Manish Garg, the co-founder and Chief Product Officer at Skan.ai, a computer-vision-based process intelligence platform, discusses the transformative potential of AI in enhancing knowledge accessibility within enterprises. This technology can anticipate the information needs of digital workers without explicit requests, improving productivity by reducing the time spent searching for information in outdated systems. However, the journey towards implementing AI-driven systems comes with challenges such as speed, accuracy, change management, cost, data hygiene, and security concerns.

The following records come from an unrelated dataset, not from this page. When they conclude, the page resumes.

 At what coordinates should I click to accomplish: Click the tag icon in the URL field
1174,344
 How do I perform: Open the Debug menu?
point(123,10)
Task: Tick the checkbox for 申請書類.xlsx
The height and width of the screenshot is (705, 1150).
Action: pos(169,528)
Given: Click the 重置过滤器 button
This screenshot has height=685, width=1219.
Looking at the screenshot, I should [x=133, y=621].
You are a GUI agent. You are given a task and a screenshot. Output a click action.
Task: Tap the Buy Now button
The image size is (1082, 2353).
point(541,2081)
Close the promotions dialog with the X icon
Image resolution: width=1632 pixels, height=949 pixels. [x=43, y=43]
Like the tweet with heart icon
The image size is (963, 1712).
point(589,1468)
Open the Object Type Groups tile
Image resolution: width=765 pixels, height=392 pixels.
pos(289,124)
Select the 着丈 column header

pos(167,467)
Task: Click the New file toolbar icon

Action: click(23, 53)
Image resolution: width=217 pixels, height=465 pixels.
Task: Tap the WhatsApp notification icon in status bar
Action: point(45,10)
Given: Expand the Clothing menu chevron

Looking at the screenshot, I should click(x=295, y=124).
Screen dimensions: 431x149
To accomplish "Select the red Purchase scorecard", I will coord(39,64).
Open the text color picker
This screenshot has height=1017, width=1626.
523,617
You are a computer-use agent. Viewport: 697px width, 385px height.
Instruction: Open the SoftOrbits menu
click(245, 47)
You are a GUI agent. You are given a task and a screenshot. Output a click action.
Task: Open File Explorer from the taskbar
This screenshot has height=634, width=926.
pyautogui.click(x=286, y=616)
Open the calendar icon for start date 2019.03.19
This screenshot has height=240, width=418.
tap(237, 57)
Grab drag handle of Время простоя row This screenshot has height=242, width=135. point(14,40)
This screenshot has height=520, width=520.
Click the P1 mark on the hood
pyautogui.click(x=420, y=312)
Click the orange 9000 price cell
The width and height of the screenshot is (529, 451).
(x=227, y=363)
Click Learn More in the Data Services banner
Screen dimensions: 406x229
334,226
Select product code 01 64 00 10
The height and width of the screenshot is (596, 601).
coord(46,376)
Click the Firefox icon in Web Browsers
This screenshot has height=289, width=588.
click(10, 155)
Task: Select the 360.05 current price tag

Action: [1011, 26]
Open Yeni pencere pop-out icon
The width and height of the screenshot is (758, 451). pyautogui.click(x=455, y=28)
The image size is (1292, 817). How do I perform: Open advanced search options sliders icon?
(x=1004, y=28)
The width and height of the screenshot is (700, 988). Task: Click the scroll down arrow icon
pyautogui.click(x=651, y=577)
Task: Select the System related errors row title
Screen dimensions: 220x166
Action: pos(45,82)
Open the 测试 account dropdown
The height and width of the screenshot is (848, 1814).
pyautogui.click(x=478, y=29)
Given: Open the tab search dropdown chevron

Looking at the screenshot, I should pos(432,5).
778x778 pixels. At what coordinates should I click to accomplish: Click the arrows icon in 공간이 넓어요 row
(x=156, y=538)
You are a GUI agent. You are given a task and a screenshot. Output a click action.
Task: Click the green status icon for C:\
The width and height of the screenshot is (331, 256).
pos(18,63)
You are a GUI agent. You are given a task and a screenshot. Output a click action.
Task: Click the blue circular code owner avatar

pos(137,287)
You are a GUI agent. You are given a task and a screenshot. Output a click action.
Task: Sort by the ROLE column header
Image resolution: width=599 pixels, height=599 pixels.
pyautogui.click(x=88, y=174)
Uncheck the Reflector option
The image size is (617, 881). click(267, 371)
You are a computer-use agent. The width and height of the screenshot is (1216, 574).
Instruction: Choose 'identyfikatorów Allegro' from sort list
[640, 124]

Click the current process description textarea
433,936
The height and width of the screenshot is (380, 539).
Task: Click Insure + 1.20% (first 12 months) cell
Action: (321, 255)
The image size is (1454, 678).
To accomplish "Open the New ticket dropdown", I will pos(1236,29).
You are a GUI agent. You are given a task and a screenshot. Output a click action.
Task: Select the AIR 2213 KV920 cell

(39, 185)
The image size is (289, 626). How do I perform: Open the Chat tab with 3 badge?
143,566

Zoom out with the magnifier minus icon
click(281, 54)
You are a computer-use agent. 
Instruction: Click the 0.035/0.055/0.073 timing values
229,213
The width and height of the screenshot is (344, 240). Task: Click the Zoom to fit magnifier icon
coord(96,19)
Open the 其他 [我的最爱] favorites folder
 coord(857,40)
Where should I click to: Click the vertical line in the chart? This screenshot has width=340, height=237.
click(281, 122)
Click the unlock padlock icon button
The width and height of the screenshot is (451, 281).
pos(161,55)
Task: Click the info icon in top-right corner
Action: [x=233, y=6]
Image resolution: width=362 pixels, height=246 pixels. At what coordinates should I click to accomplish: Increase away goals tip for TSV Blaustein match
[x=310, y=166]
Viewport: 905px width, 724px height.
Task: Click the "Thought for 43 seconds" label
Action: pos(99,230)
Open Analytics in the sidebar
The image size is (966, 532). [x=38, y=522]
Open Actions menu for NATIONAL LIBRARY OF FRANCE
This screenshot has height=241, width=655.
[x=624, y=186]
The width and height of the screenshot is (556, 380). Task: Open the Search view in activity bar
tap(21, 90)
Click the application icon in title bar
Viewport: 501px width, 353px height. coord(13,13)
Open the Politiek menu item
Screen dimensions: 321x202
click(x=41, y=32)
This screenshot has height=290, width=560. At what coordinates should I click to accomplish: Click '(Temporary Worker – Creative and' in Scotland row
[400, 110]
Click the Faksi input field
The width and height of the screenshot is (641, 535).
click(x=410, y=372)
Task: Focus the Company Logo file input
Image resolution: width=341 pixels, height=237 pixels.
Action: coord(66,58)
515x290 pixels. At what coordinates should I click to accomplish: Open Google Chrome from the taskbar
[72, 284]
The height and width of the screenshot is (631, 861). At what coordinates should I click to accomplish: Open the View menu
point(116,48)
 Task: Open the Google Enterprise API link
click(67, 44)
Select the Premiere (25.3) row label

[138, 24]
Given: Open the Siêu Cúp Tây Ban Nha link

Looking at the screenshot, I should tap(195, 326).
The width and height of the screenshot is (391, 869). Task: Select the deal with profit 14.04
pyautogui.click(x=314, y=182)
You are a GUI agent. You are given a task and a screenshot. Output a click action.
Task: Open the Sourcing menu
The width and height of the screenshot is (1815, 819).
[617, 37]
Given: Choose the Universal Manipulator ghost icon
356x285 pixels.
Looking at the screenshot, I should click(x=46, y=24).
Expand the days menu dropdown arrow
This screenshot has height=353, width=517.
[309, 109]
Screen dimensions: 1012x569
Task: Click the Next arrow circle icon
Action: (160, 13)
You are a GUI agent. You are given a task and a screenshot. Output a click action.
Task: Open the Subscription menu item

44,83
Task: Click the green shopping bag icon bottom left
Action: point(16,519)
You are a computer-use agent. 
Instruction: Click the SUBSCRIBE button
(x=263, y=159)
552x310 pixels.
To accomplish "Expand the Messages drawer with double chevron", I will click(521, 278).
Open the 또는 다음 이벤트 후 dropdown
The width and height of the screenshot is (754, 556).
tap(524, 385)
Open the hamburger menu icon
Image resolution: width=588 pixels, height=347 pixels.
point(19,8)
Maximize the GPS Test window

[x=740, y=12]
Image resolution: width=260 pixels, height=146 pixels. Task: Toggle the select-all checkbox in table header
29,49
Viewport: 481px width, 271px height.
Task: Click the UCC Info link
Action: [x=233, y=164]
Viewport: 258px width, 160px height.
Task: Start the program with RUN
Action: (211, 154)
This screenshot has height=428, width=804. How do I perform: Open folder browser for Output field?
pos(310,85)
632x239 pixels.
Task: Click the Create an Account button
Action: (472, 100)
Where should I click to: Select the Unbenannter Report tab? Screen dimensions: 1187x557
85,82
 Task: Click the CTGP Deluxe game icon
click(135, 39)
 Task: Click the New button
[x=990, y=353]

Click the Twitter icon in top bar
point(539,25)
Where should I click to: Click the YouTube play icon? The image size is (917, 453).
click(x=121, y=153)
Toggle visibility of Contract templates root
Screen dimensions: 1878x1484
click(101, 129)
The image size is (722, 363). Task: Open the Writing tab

One of the primary challenges in adopting AI technology is change management, with employee support for change initiatives declining due to fears of job loss and resistance to new technologies. To address this, an open-source approach that includes employees in the decision-making process can improve buy-in and reduce burnout, leading to higher success rates in change initiatives. Embracing this strategy can ensure that employees stay engaged and committed to new technologies.
The speed of AI in responding to digital workers’ needs is crucial for its effectiveness in improving knowledge accessibility. By using miniaturized models that operate on digital workers’ laptops and desktops, processing data locally and utilizing the cloud for complex tasks, delays in understanding and acting on information can be minimized. This strategic computing distribution enhances responsiveness and efficiency in accessing knowledge, ensuring that AI can provide immediate assistance.
High costs associated with AI adoption can be a significant barrier for many companies, with expensive computing operations impacting the feasibility of implementing sophisticated AI systems. By using miniaturized models and distributed computing strategies that optimize resource use and lower costs, companies can make AI more financially viable. Focusing on training AI for specific functions and transmitting only essential, non-sensitive data to the cloud can further reduce operational and training expenses.
Data quality is crucial for the successful deployment of AI, with up to 35% of projects facing delays or failures due to inadequate or poor data quality. Ensuring thorough data preparation, profiling, refinement, validation, and continuous quality monitoring are essential steps to guarantee the accuracy and effectiveness of AI models. By adhering to established rules and standards and addressing data issues systematically, companies can ensure reliable performance from their AI systems.
Data privacy and security concerns are significant hurdles for AI adoption, particularly in industries where sensitive information must be protected. Incorporating privacy-by-design principles, adopting a dual-model approach, conducting regular privacy assessments, and implementing robust protection strategies can safeguard sensitive data, maintain security, and compliance while enabling the benefits of AI. This proactive approach ensures that data privacy and security remain priorities in organizations utilizing AI for knowledge access.